----- Material provided

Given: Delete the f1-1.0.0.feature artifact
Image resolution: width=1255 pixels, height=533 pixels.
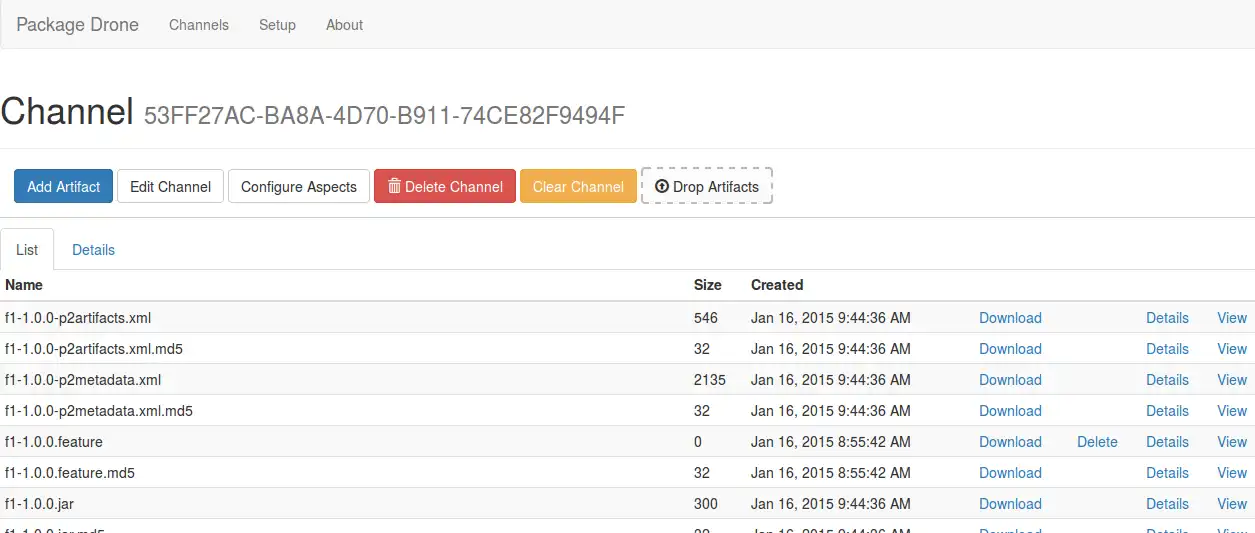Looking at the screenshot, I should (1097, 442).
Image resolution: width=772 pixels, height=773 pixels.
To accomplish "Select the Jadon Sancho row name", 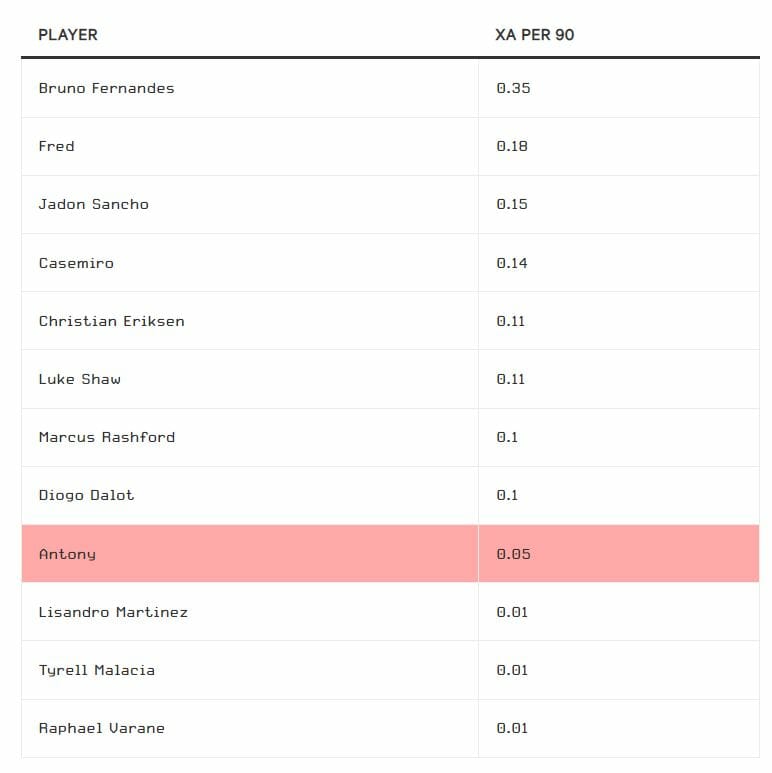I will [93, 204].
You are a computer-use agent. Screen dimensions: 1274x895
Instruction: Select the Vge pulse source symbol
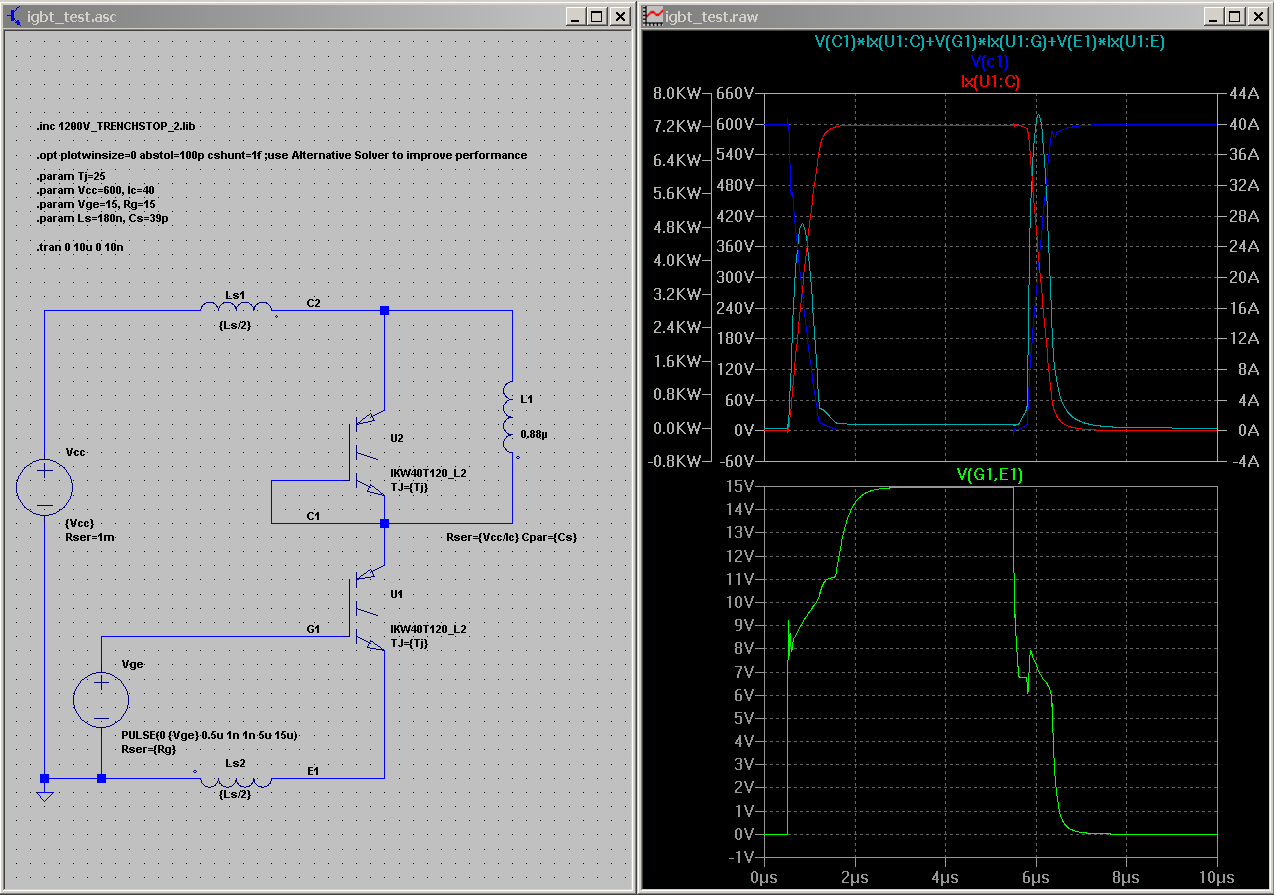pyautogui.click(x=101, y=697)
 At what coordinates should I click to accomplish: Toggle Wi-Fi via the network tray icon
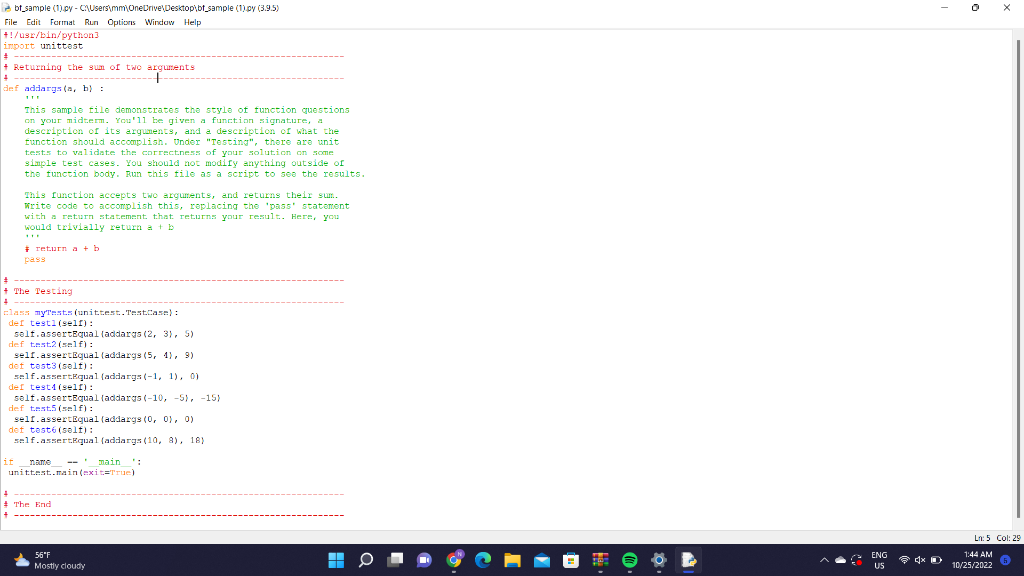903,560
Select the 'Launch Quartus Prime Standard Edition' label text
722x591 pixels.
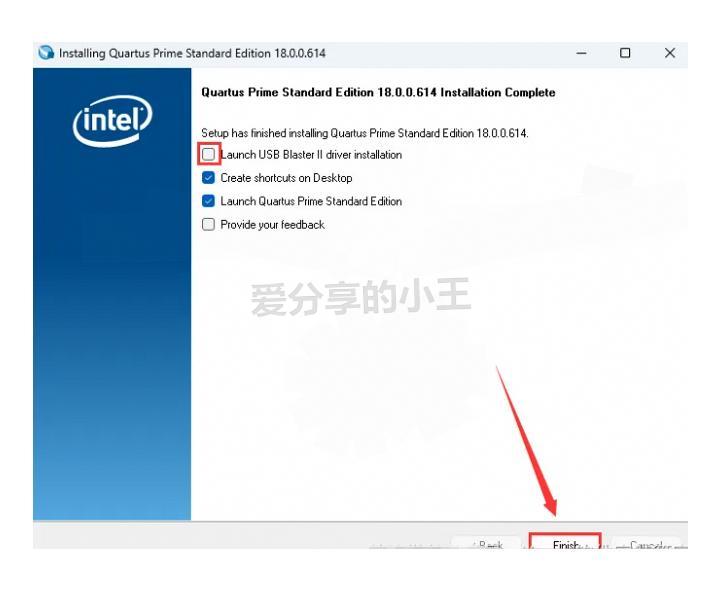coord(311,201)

----------

**Task item:** Starting with the line that contains "Select the 'Launch", repeat each line exactly through the last line of the data above, and nothing more; the pictures stay out.

**Response below:**
Select the 'Launch Quartus Prime Standard Edition' label text
722x591 pixels.
coord(311,201)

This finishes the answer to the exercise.